Ed Sikov finds the roots of screwball in the Production code, and while there certainly are such roots, no question about it, Cary Grant’s squeamishness requires another explanation. While pondering that, we can consider Chapter 7 of Screwball, in which Sikov quite unironically catalogues the depravities of Wally Cook (Fredric March) in Nothing Sacred and Walter Burns (Cary Grant) in His Girl Friday. Far from regarding newspapermen as heroes of any kind, Sikov seems to agree with the doctor in Nothing Sacred, whom he quotes:

You’re a newspaperman. I can smell ‘em … The hand of God reaching down into the mire couldn’t elevate one of them to the depths of depravity.

I don’t want to fault Ed Sikov for appearing to agree with this. But I think that it ought to modulate his understanding of the Production Code, which of course did little or nothing to restrain the antics of cinematic journalists. Nothing Sacred tells a very bleak story, to be sure. It tells it hilariously well, but still. One has to ask, what kind of morals-protecting regulation would permit such a film to be released? And the answer, of course is: only in America.

In other words, screwball was indeed an accommodation of the Production Code’s severe restrictions on the portrayal of carnality on screen. (One begins to wonder how the close-up kiss survived the censorship.) But it flourished because the Code punished only certain kinds of immorality. While gangsters had to come to their just ends, newspapermen might at the worst have to embark on a long cruise while clouds blew over. And by sharing the reporters’ freedom from retribution, male characters generally, up to and including playboys like Jerry Warriner, could be spared the consequences of their dubious conduct.

Just how dubious is revealed, in the way that a black hole might be revealed, at the beginning of The Awful Truth. In the second scene, we find ourselves in a grandiose house, with white-painted pilasters and paneling, and plenty of Chippendale furniture. But, aside from the housemaid, no recent occupants. Jerry Warriner has been “away,” but not where his wife thought he was. Anyone over the age of ten will not wonder if he has been playing a lot of squash at his club. As for his wife, Lucy, why, she has been to an out-of-town “junior prom,” and stuck on the road overnight by a flat tire. The flattest tire in the world couldn’t be flatter than this couple’s aliases. I don’t know how this scene got past the censors, because the innuendo is almost asphyxiating, and it leads straight to talk about the air-clearing virtues of divorce.

At the other end of the film, we once again find ourselves in a private home that, in its blandly impersonal (and old-fashioned) luxury might serve as an upper-crust clubroom. This is what Jerry and Lucy were living in before their adventures.
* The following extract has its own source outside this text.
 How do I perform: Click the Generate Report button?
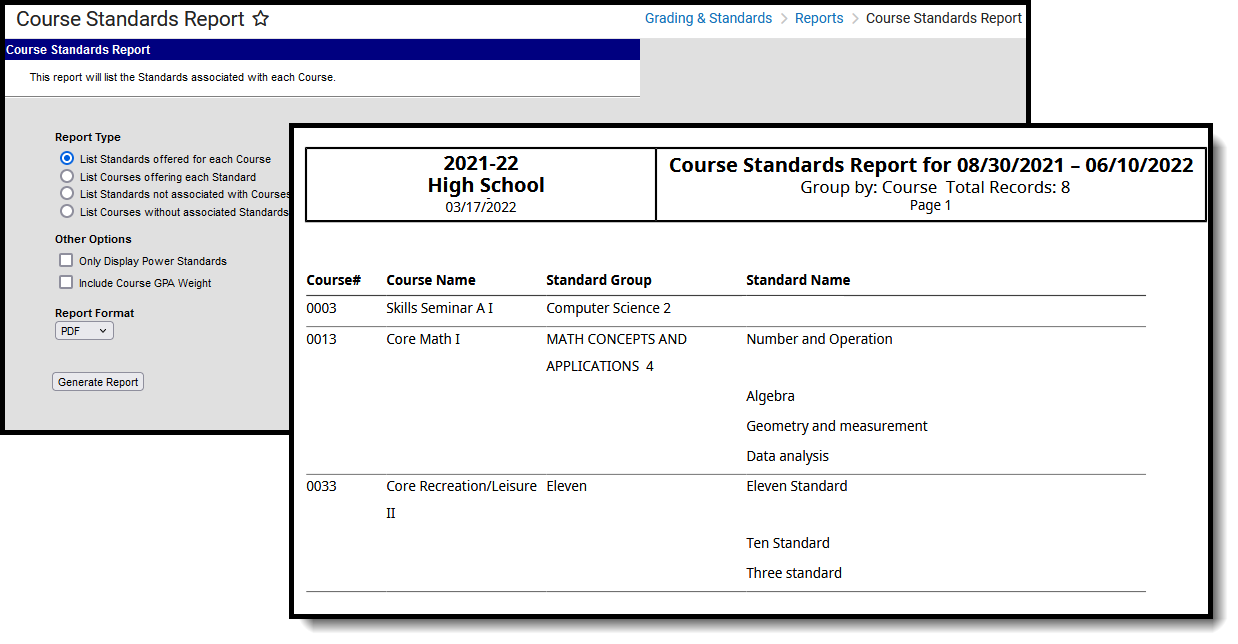point(98,382)
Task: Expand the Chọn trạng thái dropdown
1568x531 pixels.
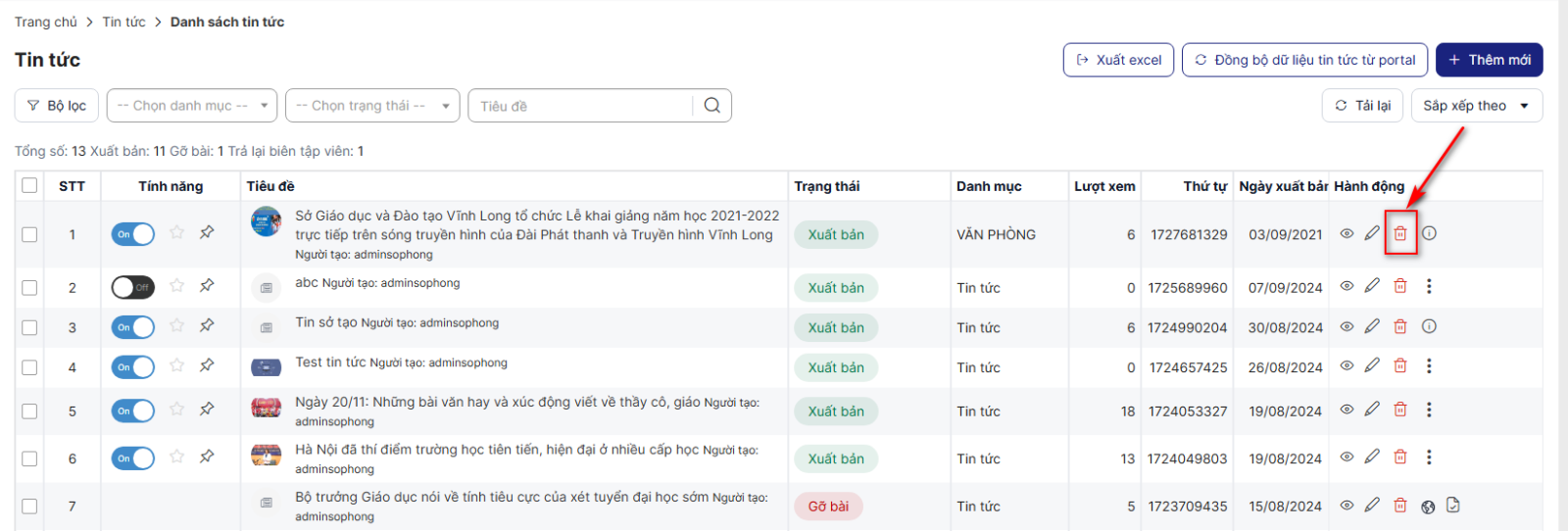Action: (x=372, y=106)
It’s what they had to leave behind, and when they leave it behind a second time, they know what they’re doing.

***

Friday 5th

Striking a completely different cinematic note: after lunch, I watched a movie that has been haunting me for a while, Alejandro Agresti’s The Lake House (2006).

I watched it several times after it came out. I tried to figure out how the time-travel worked — it’s limited to letters in a mailbox — but I always got distracted by the tidal wash of melancholy that sweeps through the movie. This afternoon, I saw that the machinery was so unquestionably impossible that the characters must be killed by it, not just the one who gets saved at the last minute, but the both of them. In the final shot, the lovers walk into the eponymous house. I don’t think they will ever come out again.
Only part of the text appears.